### [WORK TASK]
Please report every line in the entries that contains the string "agent".

### [DATA]
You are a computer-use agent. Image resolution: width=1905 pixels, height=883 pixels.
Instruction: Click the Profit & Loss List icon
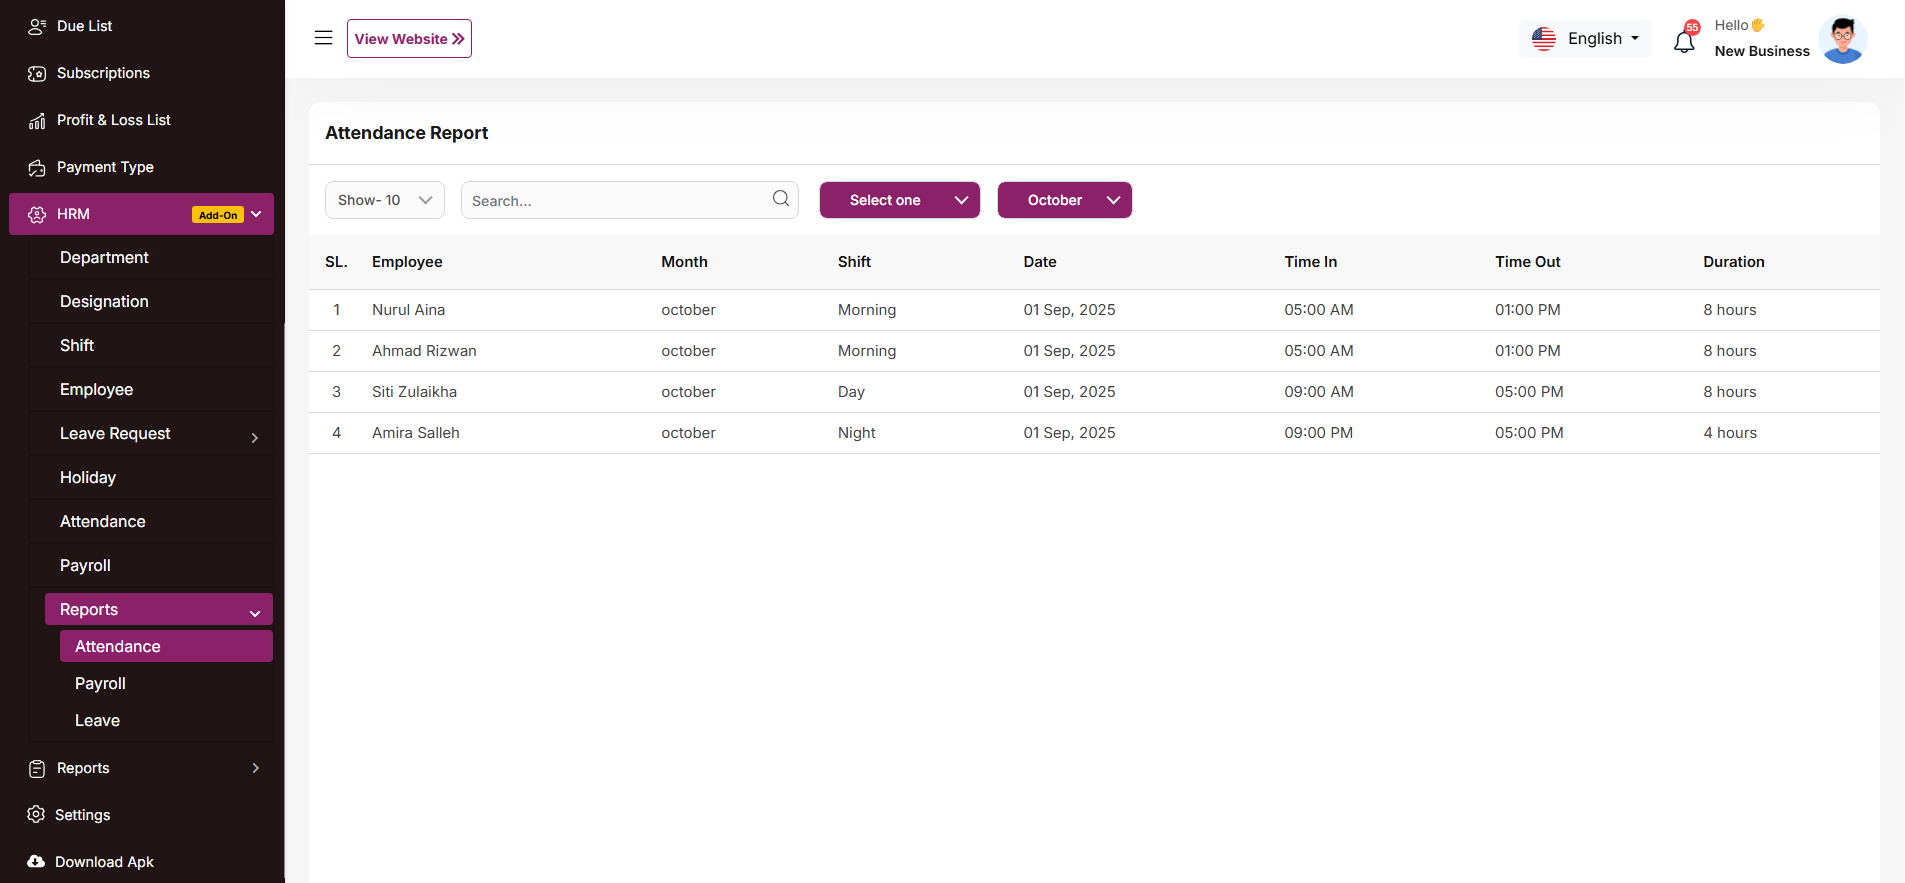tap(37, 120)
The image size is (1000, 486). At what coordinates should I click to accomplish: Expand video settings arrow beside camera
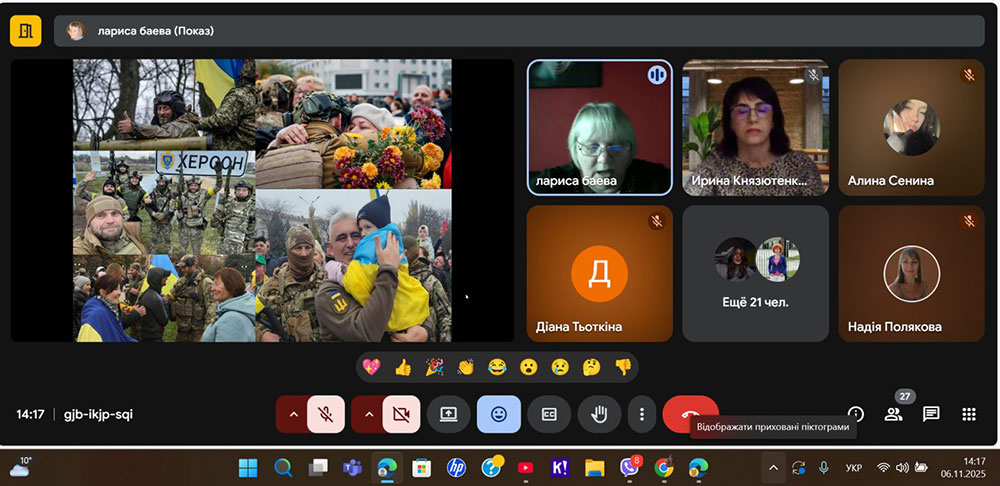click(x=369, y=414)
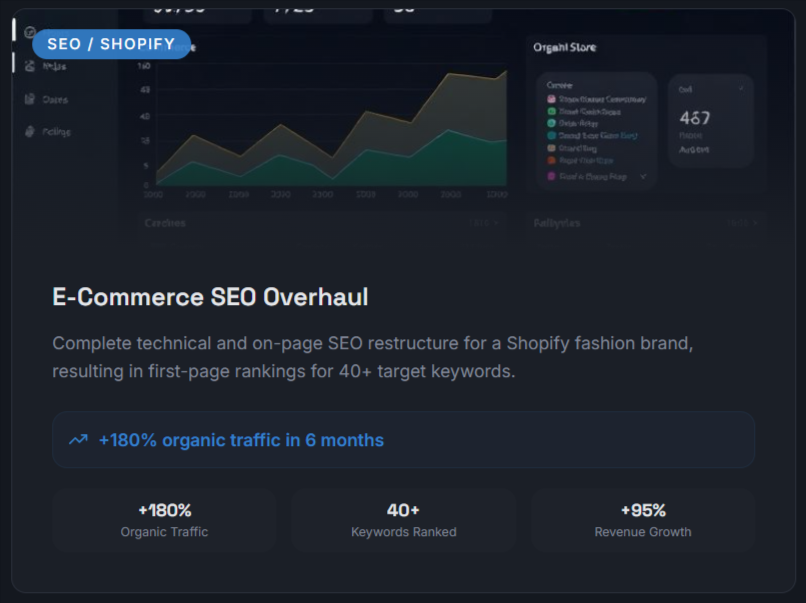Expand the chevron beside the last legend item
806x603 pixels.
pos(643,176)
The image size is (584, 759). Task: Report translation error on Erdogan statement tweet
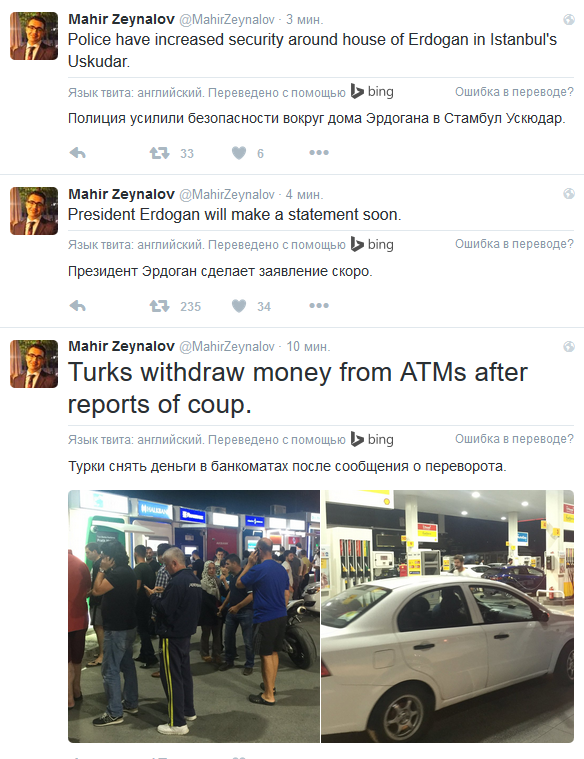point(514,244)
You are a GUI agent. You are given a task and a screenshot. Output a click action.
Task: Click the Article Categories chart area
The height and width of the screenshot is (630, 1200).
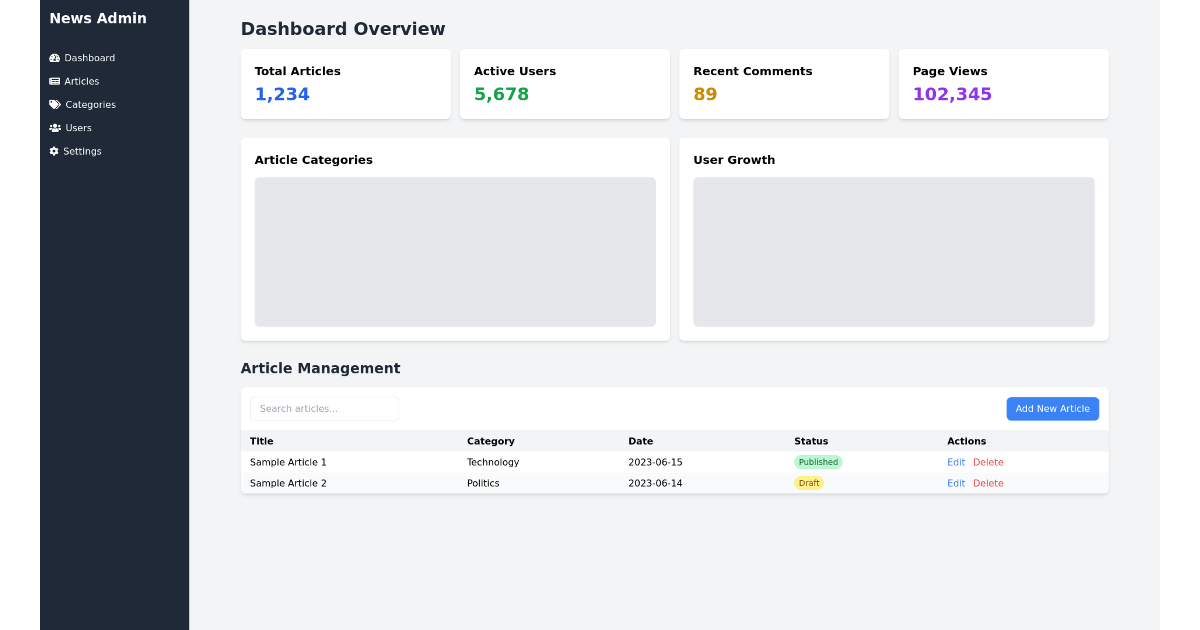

### [EXERCISE OUTPUT]
You are a computer-use agent. Image resolution: width=1905 pixels, height=883 pixels.
You are a GUI agent. You are given a task and a screenshot. Output a click action.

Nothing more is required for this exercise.